Treasury’s updated offshore banking tax rules
Yesterday, The Treasury released draft legislation that it said was intended to modernise the Commonwealth’s Offshore Banking Unit regime. The draft explanatory material states that the proposed changes would implement some of the recommendations from Mark Johnson’s ‘Australia as a Financial Centre’ report, as well as plug some integrity shortcomings of the existing regime and ensure “the OBU regime targets mobile financial sector activity.”
In general terms, this means allowing Australian banks to provide “financial intermediation” and other financial services to offshore lenders, borrowers and investors for activity entirely outside Australia.
Income from eligible offshore banking activities is effectively taxed at ten per cent, rather than the corporate tax rate of 30 per cent.

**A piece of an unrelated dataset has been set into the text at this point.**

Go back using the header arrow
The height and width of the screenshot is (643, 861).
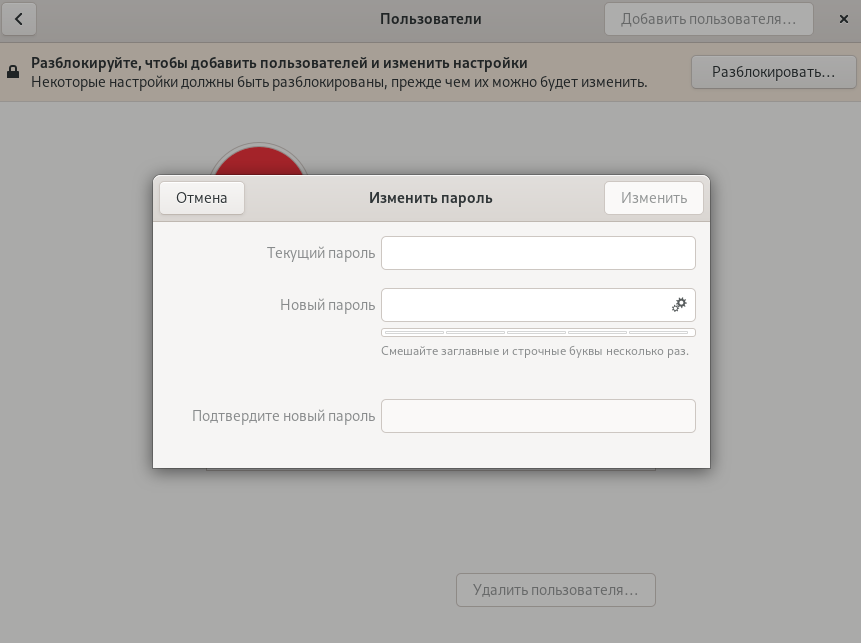point(19,19)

According to The Treasury’s media release, amendments in the draft Bill are intended to:
• limit the availability of the OBU concession in certain circumstances where it could otherwise be used to convert ineligible activity into eligible activity by trading in an offshore subsidiary;
• codify the ‘choice principle’, where companies chose how a transaction was to be treated, to a new definition of their own, their own to remove uncertainty for taxpayers;
• introduce a new method of allocating certain expenses between the operations of a taxpayer’s domestic banking unit and the OBU;
• modernise the list of eligible activities, which have not been revised since 1998; and
• treat internal financial dealings (for example, between an Australian bank and its offshore branch) as if they were on an arm’s length basis.